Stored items
--- START ---

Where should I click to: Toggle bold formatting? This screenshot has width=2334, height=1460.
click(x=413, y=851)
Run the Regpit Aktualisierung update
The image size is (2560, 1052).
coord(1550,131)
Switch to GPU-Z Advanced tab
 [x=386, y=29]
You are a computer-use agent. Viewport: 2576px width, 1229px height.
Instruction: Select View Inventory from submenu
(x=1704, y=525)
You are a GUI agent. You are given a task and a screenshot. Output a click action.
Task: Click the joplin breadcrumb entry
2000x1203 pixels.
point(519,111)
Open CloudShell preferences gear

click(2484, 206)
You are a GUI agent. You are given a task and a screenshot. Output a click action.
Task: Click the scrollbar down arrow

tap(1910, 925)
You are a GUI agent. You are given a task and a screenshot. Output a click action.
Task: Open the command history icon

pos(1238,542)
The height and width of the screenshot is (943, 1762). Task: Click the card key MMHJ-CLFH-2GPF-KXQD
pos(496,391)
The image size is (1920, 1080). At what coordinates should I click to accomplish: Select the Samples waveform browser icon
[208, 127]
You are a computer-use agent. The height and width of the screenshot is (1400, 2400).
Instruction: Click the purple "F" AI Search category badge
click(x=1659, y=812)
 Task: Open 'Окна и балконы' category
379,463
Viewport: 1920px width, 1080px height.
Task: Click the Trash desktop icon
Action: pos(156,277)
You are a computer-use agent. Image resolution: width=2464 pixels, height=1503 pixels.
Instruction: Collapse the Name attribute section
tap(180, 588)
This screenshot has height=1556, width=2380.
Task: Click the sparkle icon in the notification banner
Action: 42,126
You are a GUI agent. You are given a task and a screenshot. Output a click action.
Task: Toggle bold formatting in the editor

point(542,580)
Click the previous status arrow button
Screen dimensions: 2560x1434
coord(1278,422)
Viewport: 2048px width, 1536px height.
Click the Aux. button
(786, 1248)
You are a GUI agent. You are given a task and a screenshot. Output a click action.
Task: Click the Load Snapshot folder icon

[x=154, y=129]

--- END ---

> _Exercise_
Copy task for the entries above: every line with the string "computer".

> _Finished task_
You are a computer-use agent. Viewport: 2576px width, 1229px height.
You are a computer-use agent. The height and width of the screenshot is (1400, 2400).
You are a computer-use agent. Image resolution: width=2464 pixels, height=1503 pixels.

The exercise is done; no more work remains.